== Segment start ==
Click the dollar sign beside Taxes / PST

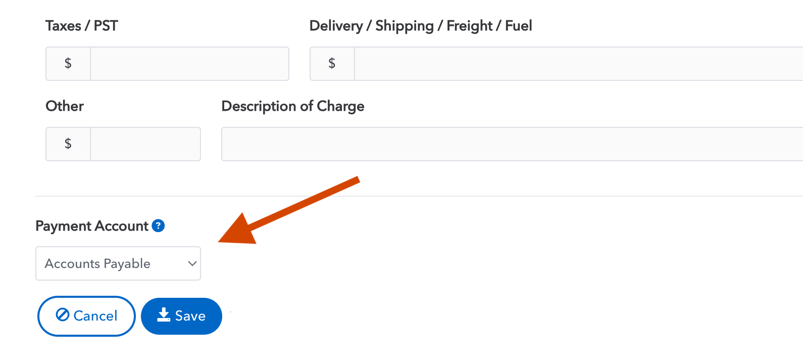coord(68,64)
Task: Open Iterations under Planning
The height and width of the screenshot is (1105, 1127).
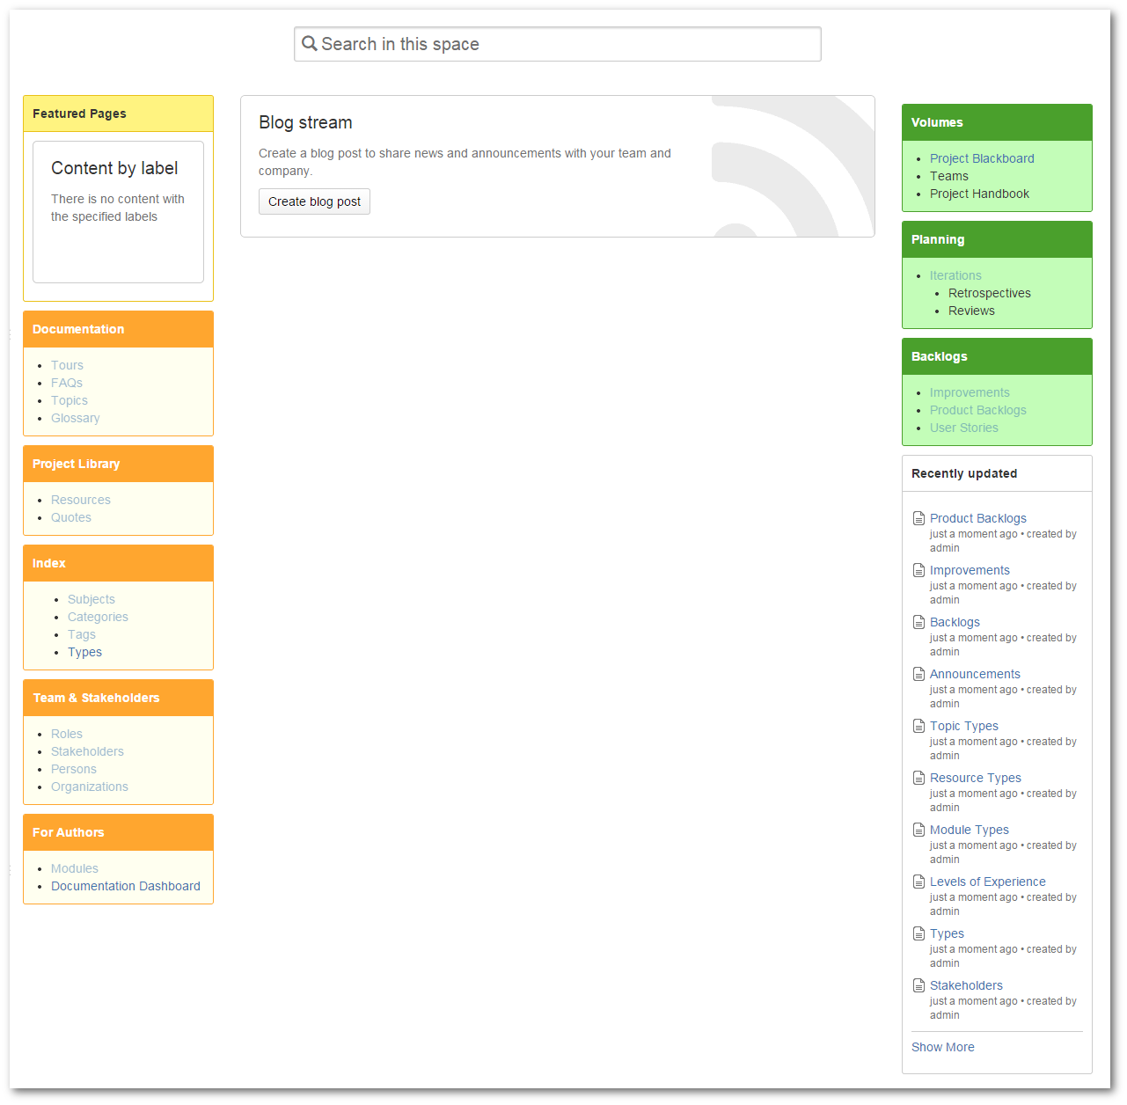Action: (x=955, y=275)
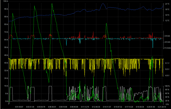The height and width of the screenshot is (109, 171).
Task: Select the 64 m altitude axis label
Action: (x=6, y=40)
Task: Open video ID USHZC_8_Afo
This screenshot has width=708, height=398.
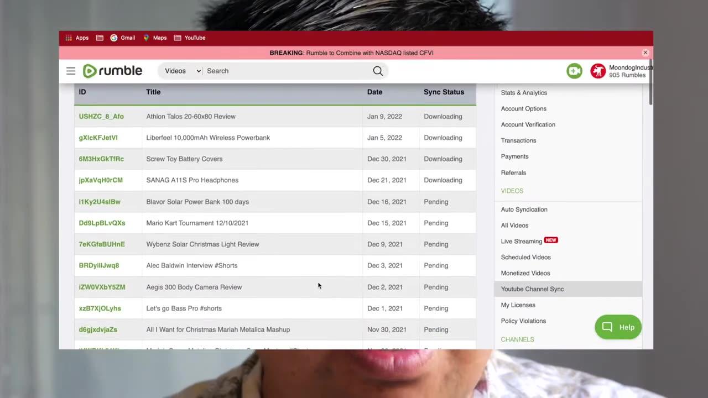Action: click(101, 116)
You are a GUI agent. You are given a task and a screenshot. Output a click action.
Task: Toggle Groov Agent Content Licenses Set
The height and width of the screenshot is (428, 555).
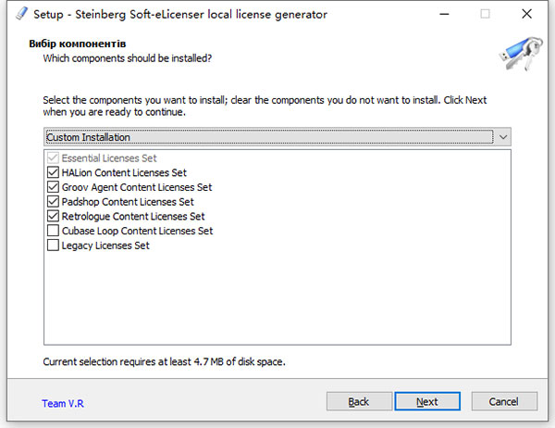point(52,187)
== Segment end ==
## Exercise instructions:
Wherever the word "Open" turns up in the records above, copy the line that holds it.

## Answer box:
Task: Open Iterations under Planning
Task: Open video ID USHZC_8_Afo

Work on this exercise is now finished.